When exploring the Artificial Intelligence industry in Germany, several key considerations come into play. The country boasts a robust technological infrastructure and a strong focus on research and development, making it an attractive hub for AI innovation. Regulatory frameworks are significant, as the EU's General Data Protection Regulation (GDPR) shapes how companies handle data, thus influencing AI project implementation. Additionally, there is a growing emphasis on ethical AI, which includes transparency, accountability, and fairness in AI applications. Challenges within the industry include a shortage of skilled professionals and the need for continuous investment in training and development. However, opportunities abound, particularly in sectors such as automotive, healthcare, and manufacturing, where AI can enhance efficiency and drive innovation. The competitive landscape features a mix of established tech giants and emerging startups, creating a dynamic environment ripe for collaboration and partnership. Germany's strong emphasis on sustainability also aligns with global trends, prompting AI applications focused on environmental benefits. Overall, understanding these factors is crucial for anyone looking to engage with the AI sector in Germany.

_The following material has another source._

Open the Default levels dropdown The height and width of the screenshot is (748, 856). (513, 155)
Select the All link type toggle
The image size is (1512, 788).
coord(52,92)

Some interesting numbers and facts about your company results for Artificial Intelligence
Country with most fitting companies | Germany |
Amount of fitting manufacturers | 487 |
Amount of suitable service providers | 383 |
Average amount of employees | 1-10 |
Oldest suiting company | 2015 |
Youngest suiting company | 2019 |
Some interesting questions that has been asked about the results you have just received for Artificial Intelligence
What are related technologies to Artificial Intelligence?
Based on our calculations related technologies to Artificial Intelligence are Big Data, E-Health, Retail Tech, Artificial Intelligence & Machine Learning, E-Commerce
Which industries are mostly working on Artificial Intelligence?
The most represented industries which are working in Artificial Intelligence are IT, Software and Services, Other, Automation, Consulting, Marketing Services
How does ensun find these Artificial Intelligence Companies?
ensun uses an advanced search and ranking system capable of sifting through millions of companies and hundreds of millions of products and services to identify suitable matches. This is achieved by leveraging cutting-edge technologies, including Artificial Intelligence.